This came highly recommended by a friend, so I downloaded it straight away.
Here’s the blurb …
Warning: once you let books into your life, the most unexpected things can happen…
This is a book about books. All sorts of books, from Little Women and Harry Potter to Jodi Picoult and Jane Austen, from to Stieg Larsson to Joyce Carol Oates to Proust. It’s about the joy and pleasure of books, about learning from and escaping into them, and possibly even hiding behind them. It’s about whether or not books are better than real life.
It’s also a book about a Swedish girl called Sara, her elderly American penfriend Amy and what happens when you land a very different kind of bookshop in the middle of a town so broken it’s almost beyond repair.
Or is it?
The Readers of Broken Wheel has touches of 84 Charing Cross Road, The Guernsey Literary and Potato Peel Pie Society and Chocolat, but adds an off-beat originality and intelligence all its own.
This is a really sweet book about books and reading – it reminded me a bit of The Collected Works of A J Fikry. Sara, a bit of a lost soul, arrives in Broken Wheel to visit her pen-pal Amy. Unfortunately Amy has died, but the locals are expecting Sara and she ends up staying in Amy’s house. She slowly gets to know the locals and decides everyone’s lives would be better if they just read more (or even just read a book). She sets up a store selling Amy’s books. It is a failure at first, but when town pride is at stake (the local ‘big town’ are scoffing at Broken Wheel having a book store) the local people rally around to make it a success. There is romance, community and creating a sense of belonging.
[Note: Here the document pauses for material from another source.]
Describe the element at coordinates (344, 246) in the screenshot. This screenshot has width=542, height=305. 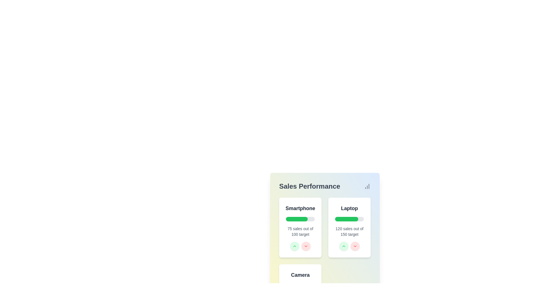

One of the great things about this novel – apart from all of the book references – is the characters; Poor George, Grace (who comes from a line of rebellious women), Caroline (an extraordinary organiser who has an unexpected romance), Gertrude and May (they remind me of the two men from the Muppets who sat in the balcony and criticised everything) , Tom, Andy and the impossibly handsome Carl.